▶ [Aim of the exercise] Repeat exactly the lines beginning at the one that contains "Task: Open the Line snap dropdown" and running to the end of the material. Omit the pictures.

═══

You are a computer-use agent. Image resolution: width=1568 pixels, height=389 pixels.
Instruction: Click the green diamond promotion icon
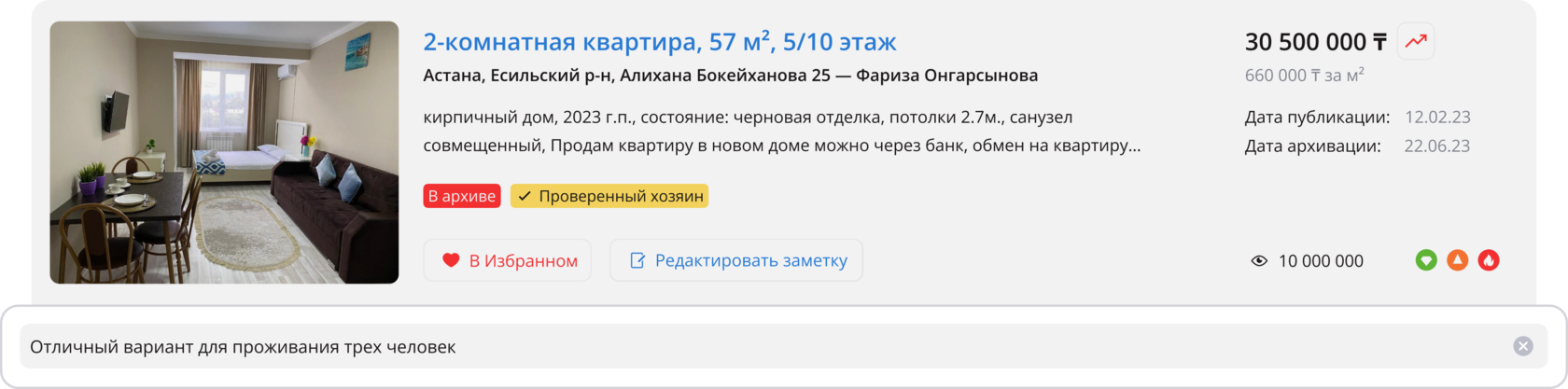1426,260
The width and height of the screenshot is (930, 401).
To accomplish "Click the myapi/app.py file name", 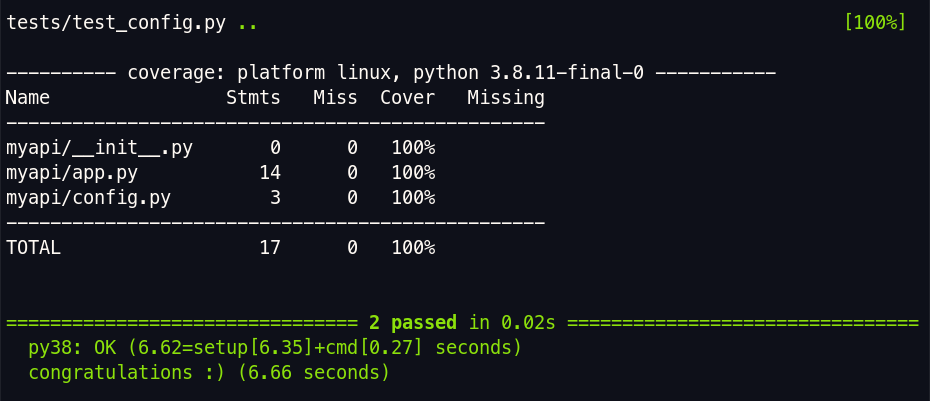I will (72, 173).
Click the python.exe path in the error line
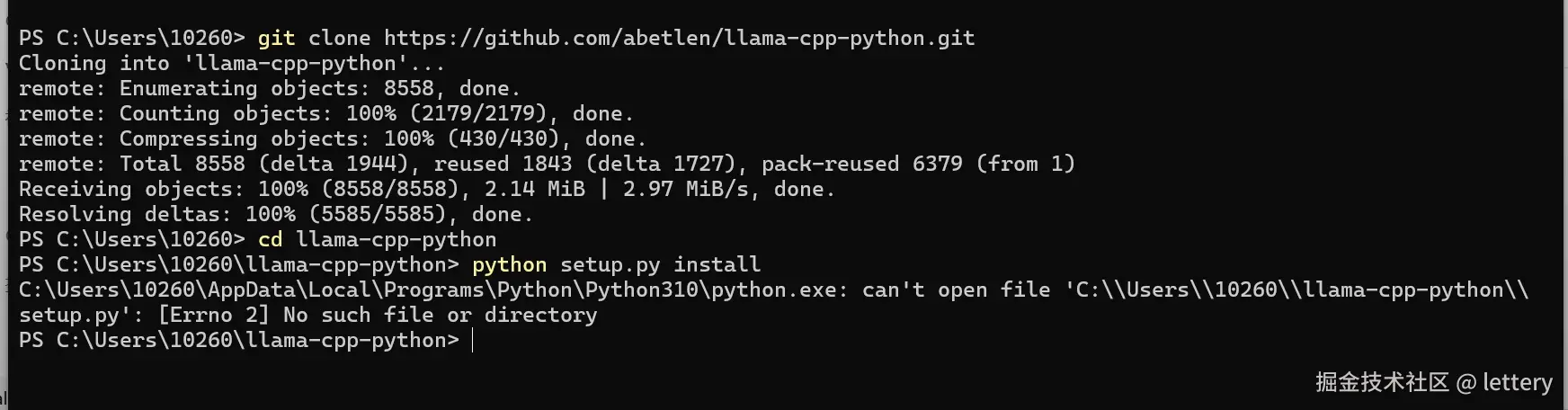Screen dimensions: 1568x410 433,290
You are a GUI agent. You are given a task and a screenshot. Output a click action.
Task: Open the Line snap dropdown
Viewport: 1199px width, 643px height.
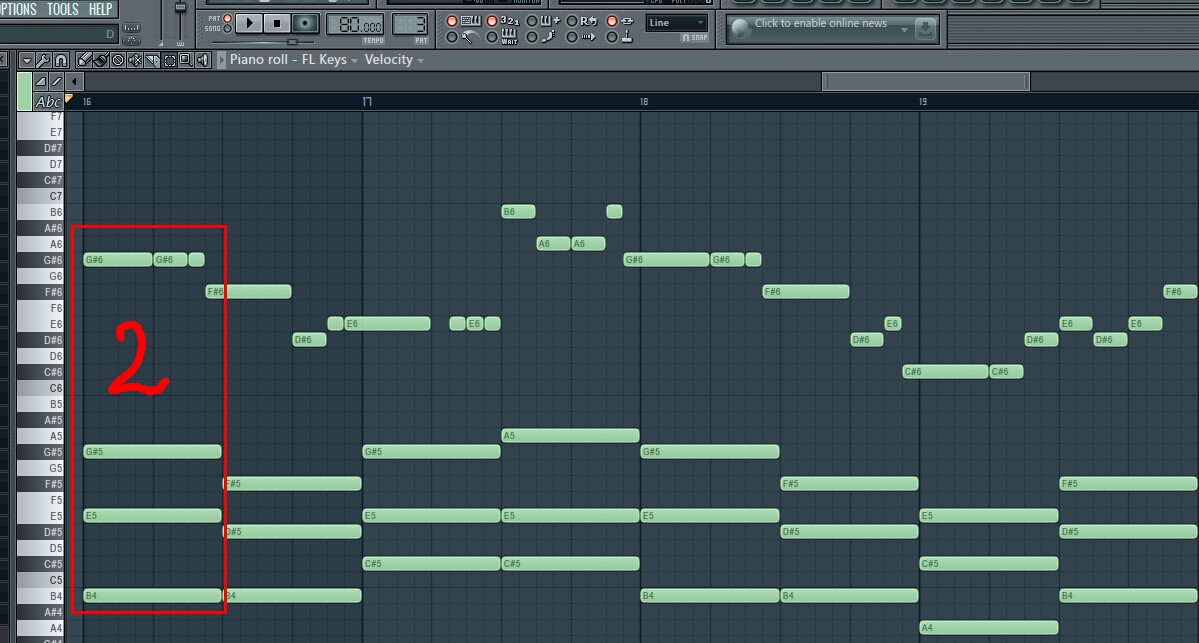tap(677, 23)
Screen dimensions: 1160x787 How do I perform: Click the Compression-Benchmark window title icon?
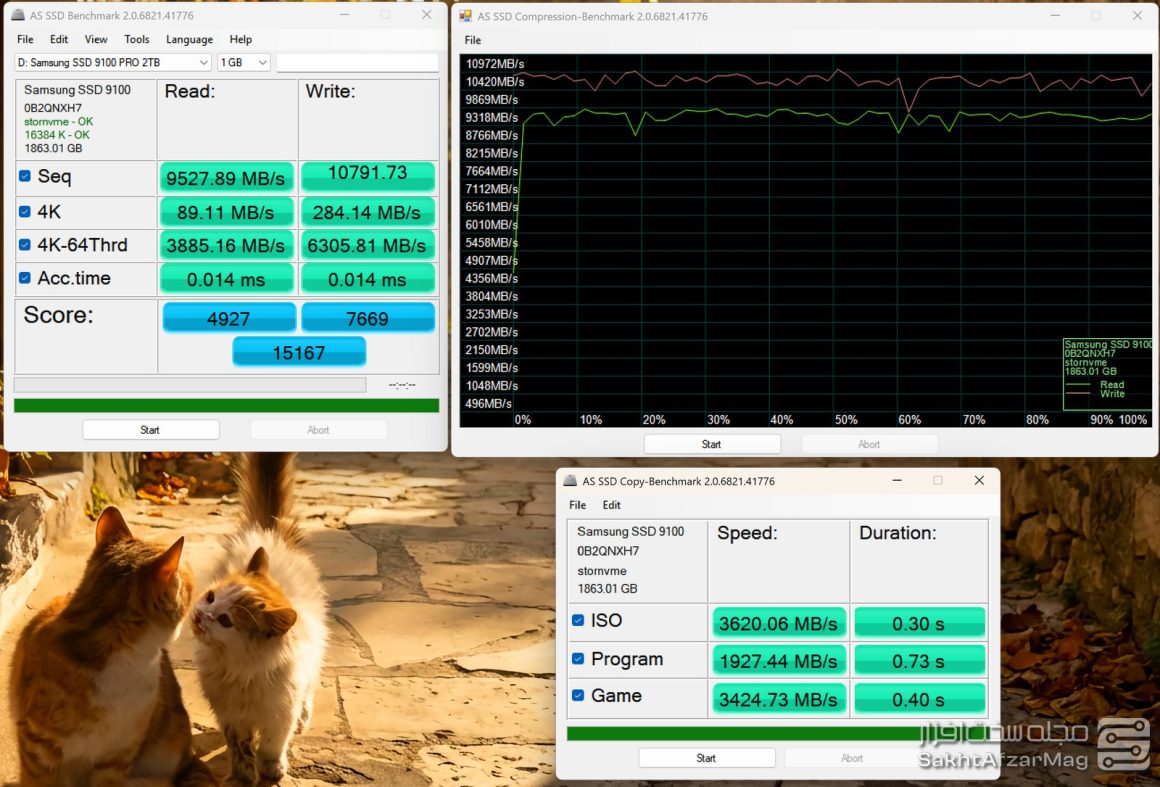point(465,16)
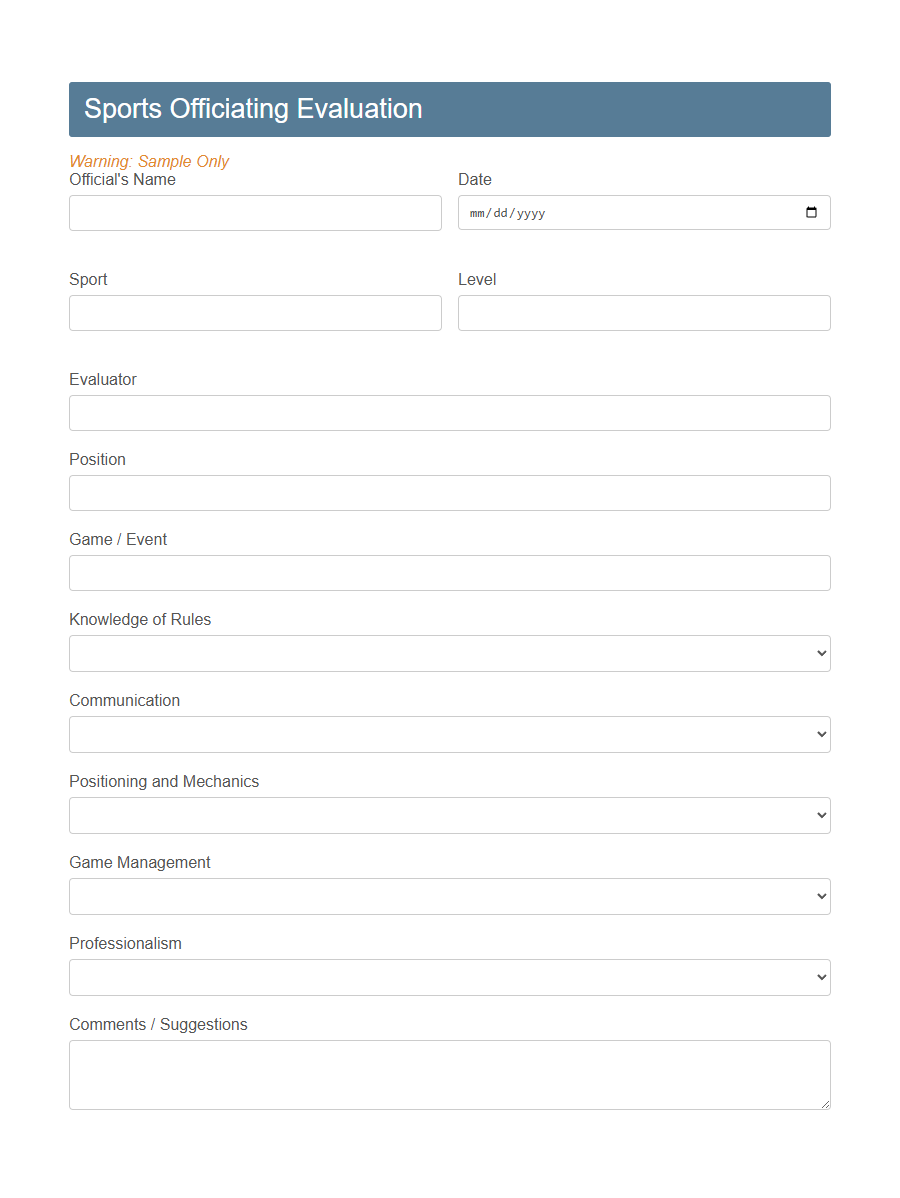
Task: Open the Date calendar picker icon
Action: pyautogui.click(x=811, y=212)
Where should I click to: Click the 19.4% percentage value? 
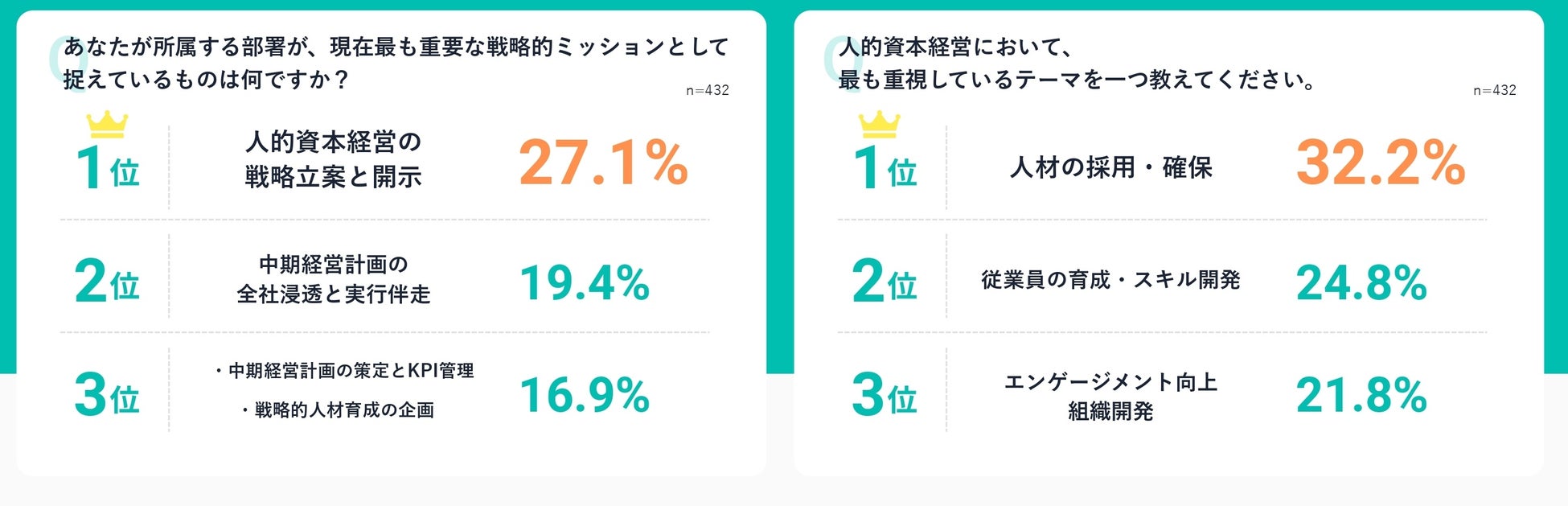pos(585,283)
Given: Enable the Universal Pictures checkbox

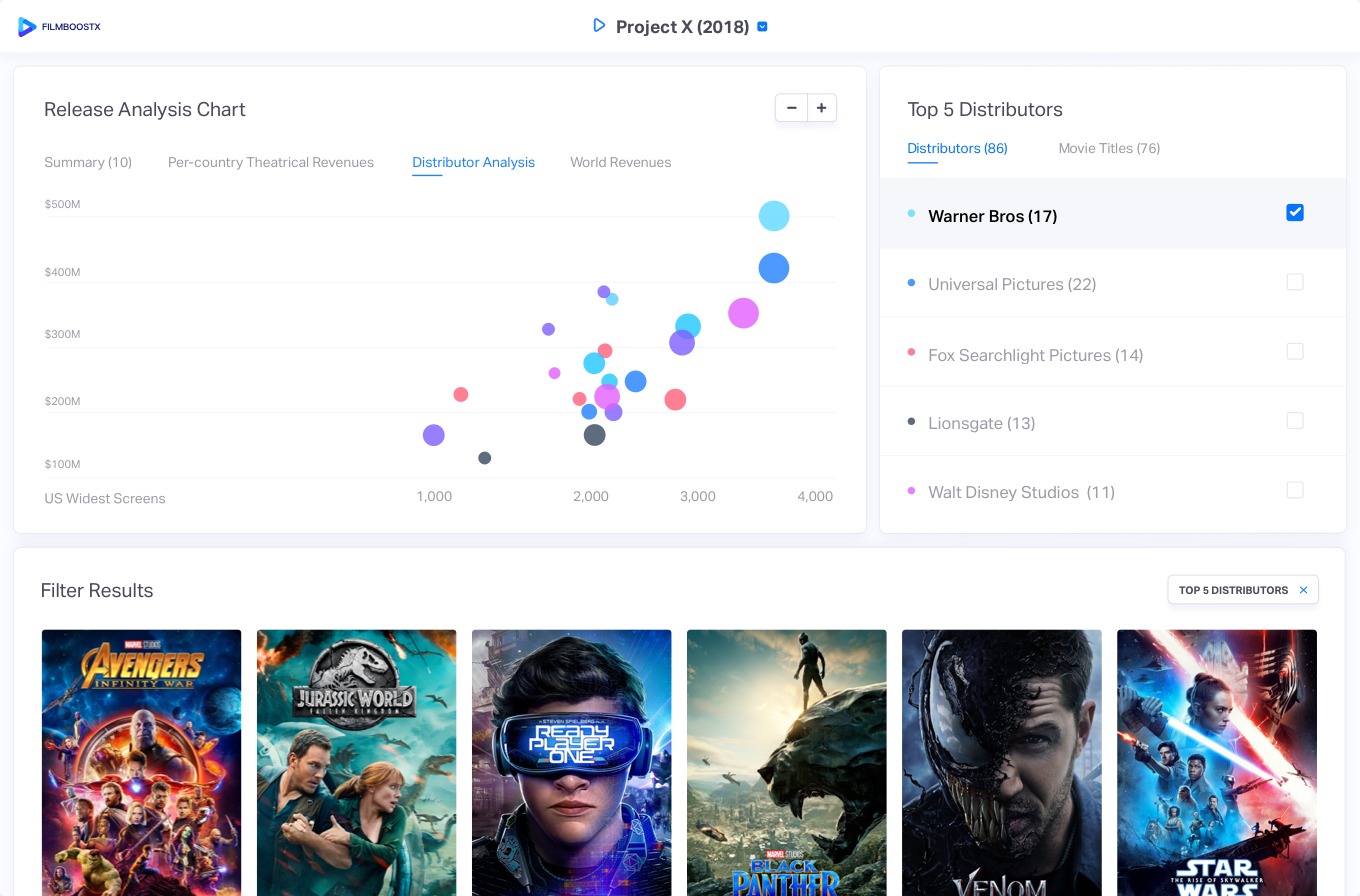Looking at the screenshot, I should [1295, 282].
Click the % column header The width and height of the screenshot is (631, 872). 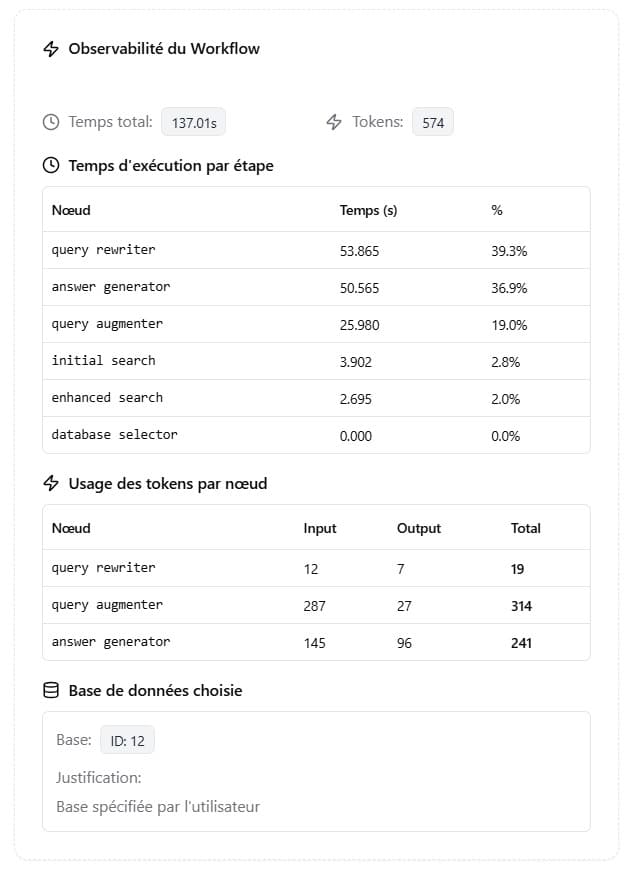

═══

▶ [Result]
Task: Open the Line snap dropdown
Viewport: 1199px width, 643px height.
tap(677, 23)
Screen dimensions: 1160x787 How do I perform: Click the Compression-Benchmark window title icon?
point(465,16)
Task: Open the Date calendar picker icon
Action: pyautogui.click(x=811, y=212)
Where should I click to: Click the 19.4% percentage value? 
pos(585,283)
Given: Enable the Universal Pictures checkbox

Looking at the screenshot, I should [1295, 282].
Click the % column header The width and height of the screenshot is (631, 872). 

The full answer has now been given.